THE TASKS
• A. In the sentence segmentation post, name every Python function defined with `def` in the code shown.
• B. From the sentence segmentation post, return the stretch from "Tags: code, python" through "along the way).", copied word for word.
• C. Write the next part of the sentence segmentation post, picking up after its final paragraph.

Sentence Segmentation

Posted on April 19, 2015 by Brian Jaress

Tags: code, python

Getting a computer to figure out where English sentences begin and end hasn’t been perfectly solved. There are libraries that do it, but they all seem focused on getting incrementally closer to how humans handle rare, ambiguous, or grammatically incorrect cases (and publishing academic papers along the way).

As a small part of a fun side project that’s just getting started, I needed sentence breaking specifically for well-edited text. For example, if someone forgot to capitalize the start of their sentence, I’d rather just move on than try to compensate with something that could misfire on valid sentences but makes a great research paper.

Besides, the whole project is for fun, and writing this part sounded fun.

Code

Here’s the core of the result in Python:

def ends_sentence(word, next_word):
    return (punctuated_as_end(word) and capitalized(next_word) and
            not (capitalized(word) and abbreviated_name(word)) and
            not acronym(word))

The basic approach was to spend a weekend turning the crank of Test Driven Design, starting with simple test cases, moving on to more sophisticated cases, then finally the test cases in How to Split Sentences by actual experts Olexiy Sliusarenko & Vsevolod Dyomkin.¹

You can check the full code to see all the tests and which ones of them actually pass (there’s no perfect solution, after all). The main helpers are below:

def punctuated_as_end(word):
    try:
        punct_suffix = re.findall("\W+$", word)[-1]
    except IndexError:
        return False
    return not END_PUNCTUATION.isdisjoint(frozenset(punct_suffix))

def capitalized(word):
    return re.match("[A-Z][^A-Z]*", letters(word))

def acronym(word):
    return re.match("[A-Z.]+\.$", word)

def abbreviated_name(word):
    ltrs = letters(word)
    if re.match("[A-Z]*$", ltrs):
        return True # initial
    return ltrs in ABBREVIATED_NAMES

As sometimes happens with TDD, the whole is more accurate than its parts. For example, abbreviated_name calls “I” an abbreviated name, but the other checks for things like a period and the next word being capitalized usually catch that.

As a final, non-TDD touch, the lookup sets were beefed up with obvious alternatives. (For example, there’s only a test for “Mr.,” but ABBREVIATED_NAMES has “Mrs.” as well.)

SOURCE MATERIAL
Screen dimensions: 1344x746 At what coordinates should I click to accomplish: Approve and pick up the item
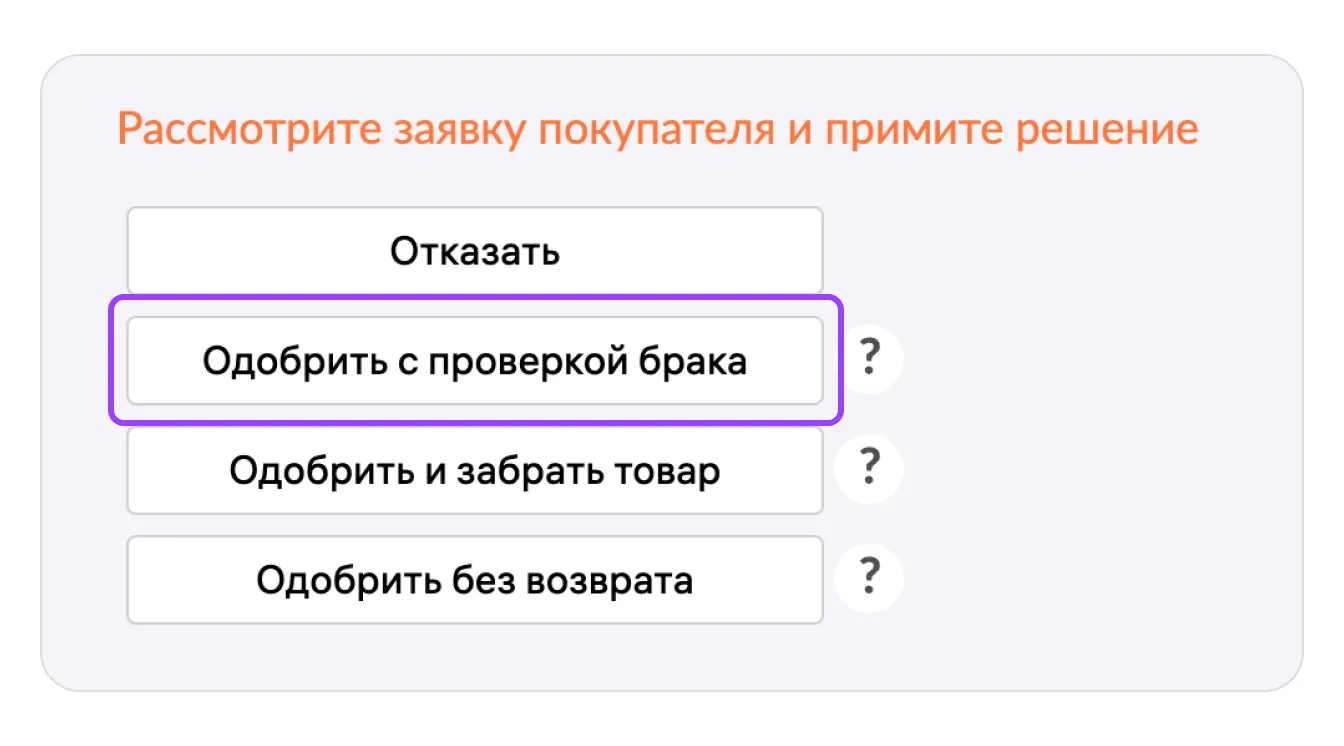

EXPECTED RESULTS
• A. ends_sentence, punctuated_as_end, capitalized, acronym, abbreviated_name

• B.
Tags: code, python

Getting a computer to figure out where English sentences begin and end hasn’t been perfectly solved. There are libraries that do it, but they all seem focused on getting incrementally closer to how humans handle rare, ambiguous, or grammatically incorrect cases (and publishing academic papers along the way).

• C.
Sample Output

Common practice in natural language processing is to judge the code by running it on huge, tagged corpora, but that requires access to those corpora.

Instead, here’s output from running the code on some novels from Project Gutenberg. Below are excerpts from each novel’s output, with links to the whole output. Paragraph breaks were preserved, and the line breaks were changed only within each paragraph.

"What do I hear?
You, my dear master! you in this terrible plight!
What misfortune has happened to you?
Why are you no longer in the most magnificent of castles?
What has become of Miss Cunegonde, the pearl of girls, and nature's masterpiece?"

– Candide

And meanwhile his hunger grew and grew.
The only relief poor Pinocchio had was to yawn; and he certainly did yawn, such a big yawn that his mouth stretched out to the tips of his ears.
Soon he became dizzy and faint.
He wept and wailed to himself:
"The Talking Cricket was right.
It was wrong of me to disobey Father and to run away from home.
If he were here now, I wouldn't be so hungry!
Oh, how horrible it is to be hungry!"

– The Adventures of Pinocchio

"To whom dost thou talk of alighting or sleeping?" said Don Quixote.
"Am I one of those knights who take repose in time of danger?
Sleep thou, who wert born to sleep, or do what thou wilt:
I shall act as becomes my profession."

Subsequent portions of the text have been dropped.